They are a dual-career couple, each earning a high salary. Both feel that it's important to invest a portion of their salaries. There's just one small problem: one of them is strongly risk-averse, preferring conservative investments such as certificates of deposit and money market funds, while the other one is a risk-taker who loves tech stocks and initial public offerings.

A clash of investment styles is common in marriages, say many Certified Financial Planner professionals, especially among dual-career couples. The same goes for couples who bring sizable portfolios to a second marriage. So what do financial planners recommend that couples do when their investment styles clash?

Discuss your different investment styles. Just talking about your investing perspectives, which typically revolve around how you value money and how your family treated money during your upbringing, may iron out some of your differences.

Bring in an objective advisor. If you can't resolve your differences on your own, a financial planner or other investment advisor can bring an impartial, knowledgeable perspective to the issue. Among other things, the advisor can explain the issue of investment risk and reward, provide insight into your money personalities, and help you identify goals and design a portfolio that suits your needs.

Learn about investing. Differing risk tolerances are what typically cause clashing investment styles. One partner is willing to take more risk than the other. While our "money personality" is a factor in how we invest, our tolerance for risk is also influenced by our understanding of how investments work.
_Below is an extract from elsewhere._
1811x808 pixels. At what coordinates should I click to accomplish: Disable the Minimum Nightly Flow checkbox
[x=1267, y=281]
Often the more the couple learns about the long-term volatility and returns of various investments, and how the mixture of different types of investments can reduce the volatility of a portfolio over time, the less likely the couple will clash over investments.

For example, the more conservative investor might recognize the need for some aggressive positions to help the portfolio stay ahead of inflation, while the risk taker might learn how more conservative investments can reduce overall portfolio volatility without seriously undermining the portfolio's long-term total return.
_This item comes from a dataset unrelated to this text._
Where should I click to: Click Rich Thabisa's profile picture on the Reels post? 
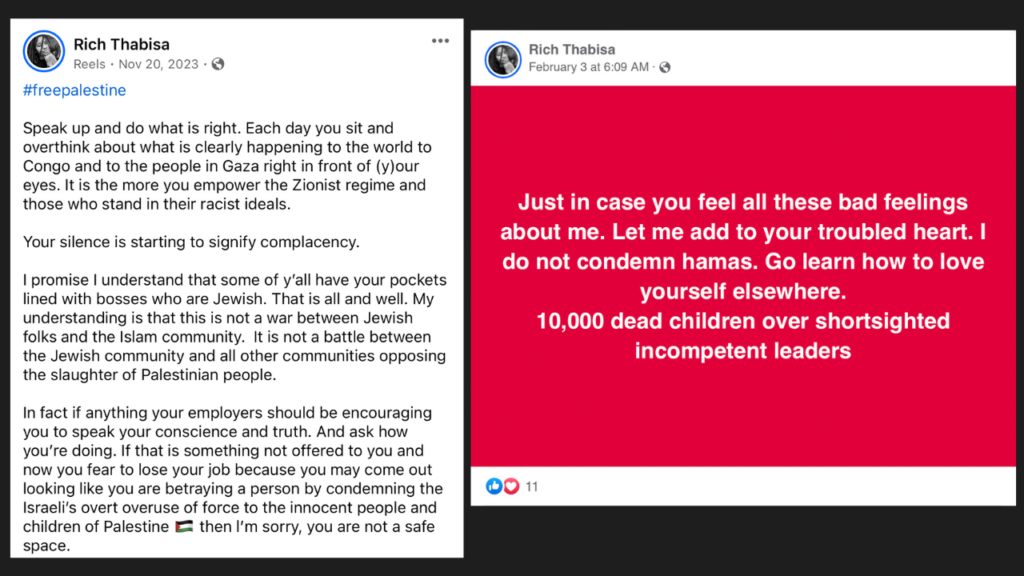pos(43,50)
Clarify your investment goals. Knowing what you're investing for often can bring a mutual-or at least closer-agreement about how best to get there. Say the couple wants to save for retirement. They determine how much target money they need to pay for the kind of retirement they desire, and how much of current income they can invest toward that target. Each person might then design their own asset allocation plan based on their risk tolerances. Following this exercise, the conservative investor might realize that sticking to CDs or fixed annuities won't build a large enough nest egg by the time it's needed, while the risk-taker might realize that they don't need to take so much risk to reach that goal.

Establish individual investment accounts. Most financial planners discourage couples from splitting their portfolio into individual accounts, but sometimes it is the only practical way when investment styles clash. It also may be the best choice in cases where each person brings sizable investment accounts to a marriage.

There are different ways to set up individual portfolios. One approach is to have "his, hers and their" accounts. Each maintains their own retirement accounts and they pool their investment funds for such goals as a college fund or vacation home. Even though the accounts are separate, sometimes one style balances out the other one over the long term. Of course, if the more aggressive investor erodes much of his or her retirement fund because of bad investments and ends up relying on the more conservative investor when it's time to retire, it may cause some bitterness.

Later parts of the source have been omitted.